Exercise objective —
In the email reply below, shorten the paragraph that begins "Indeed, it is single" while keeping its main facts.

Text shown —
%%

The only operations being done are simple "find the row with this key",
or "update the row with this key". That's all. The queries are not an
issue (though why the PG thread choose to max out cpu when it gets the
chance to do so through a unix socket, I don't know).

> > Across the net it was
> >
> > * about 500 to 1000 times slower than local gdbm
> >
> > with no cpu use to speak of.
>
> Disk-intensive or memory intensive?

There is no disk as such... it's running on a ramdisk at the server
end. But assuming you mean i/o, i/o was completely stalled. Everything
was idle, all waiting on the net.

> > On a whim I mapped the network bandwidth per packet size with the NPtcp
> > suite, and got surprising answers .. at 1500B, naturally, the bandwidth
> > was the full 10Mb/s (minus overheads, say 8.5Mb/s) of my pathetic little
> > local net. At 100B the bandwidth available was only 25Kb/s. At 10B,
> > you might as well use tin cans and taut string instead.
>
> This sounds like you're testing a single connection. You would expect
> "dead time" to dominate in that scenario. What happens when you have 50

Indeed, it is single, because that's my application. I don't have
50 simultaneous connections. The use of the database is as a permanent
storage area for the results of previous analyses (static analysis of
the linux kernel codes) from a single client.

Multiple threads accessing at the same time might help keep the network
drivers busier, which would help. They would always see their buffers
filling at an even rate and be able to send out groups of packets at
once.

> simultaneous connections? Or do you think it's just packet overhead?

It's not quite overhead in the sense of the logical layer. It's a
physical layer thing. I replied in another mail on this thread, but in
summary, tcp behaves badly with small packets on ethernet, even on a
dedicated line (as this was). One needs to keep it on a tight rein.

> > I also mapped the network flows using ntop, and yes, the average packet
> > size for both gdbm and pg in one direction was only about 100B or
> > so. That's it! Clearly there are a lot of short queries going out and
> > the answers were none too big either ( I had a LIMIT 1 in all my PG
> > queries).
>
> I'm not sure that 100B query-results are usually the bottleneck.
> Why would you have LIMIT 1 on all your queries?

Because there is always only one answer to the query, according to the
logic. So I can always tell the database manager to stop looking after
one, which will always help it.

%%

Data segment —
%%

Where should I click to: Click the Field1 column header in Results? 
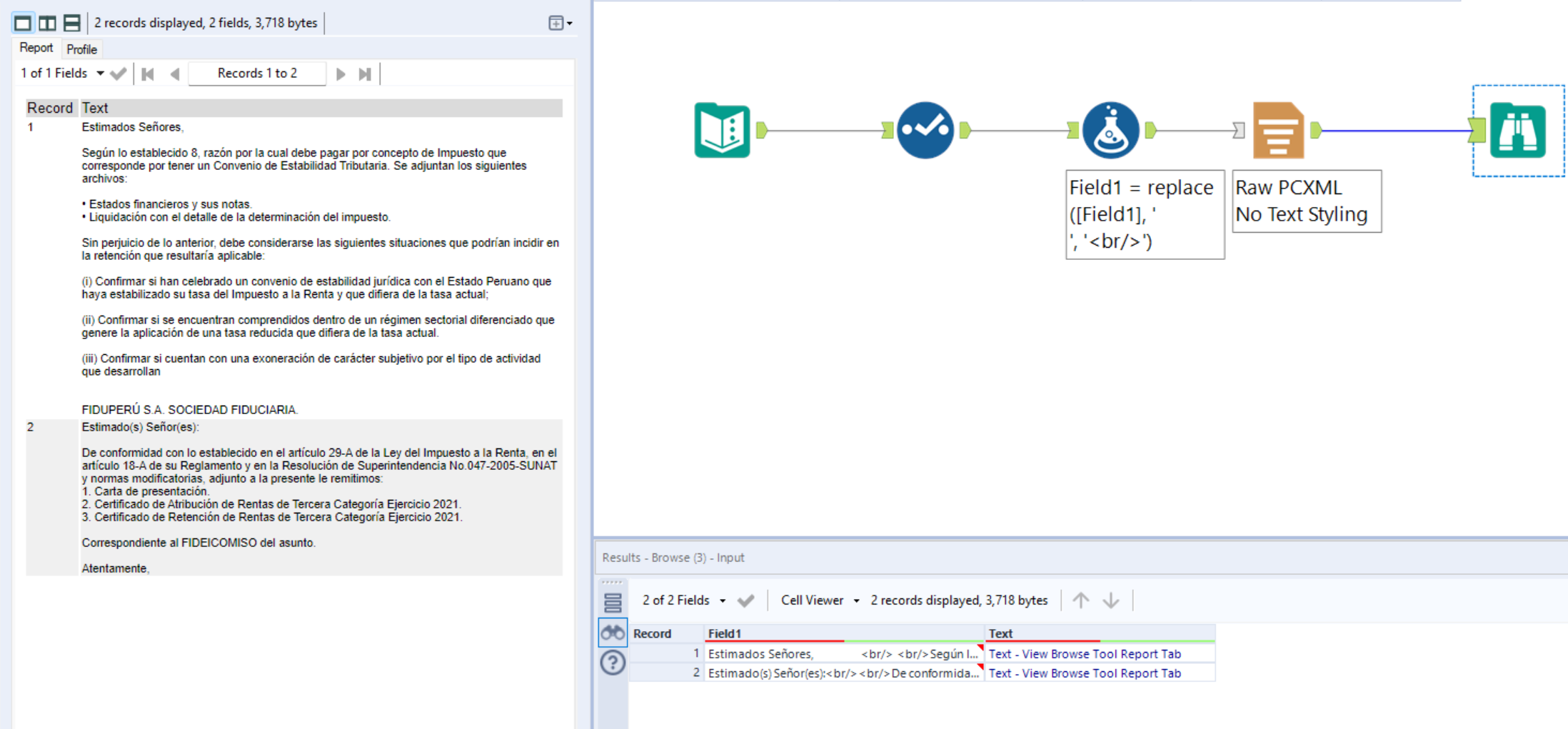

%%

Answer to this task —
It uses a single connection because that is how the application works, with no 50 simultaneous connections. The database permanently stores the results of earlier static analyses of the Linux kernel code, coming from one client.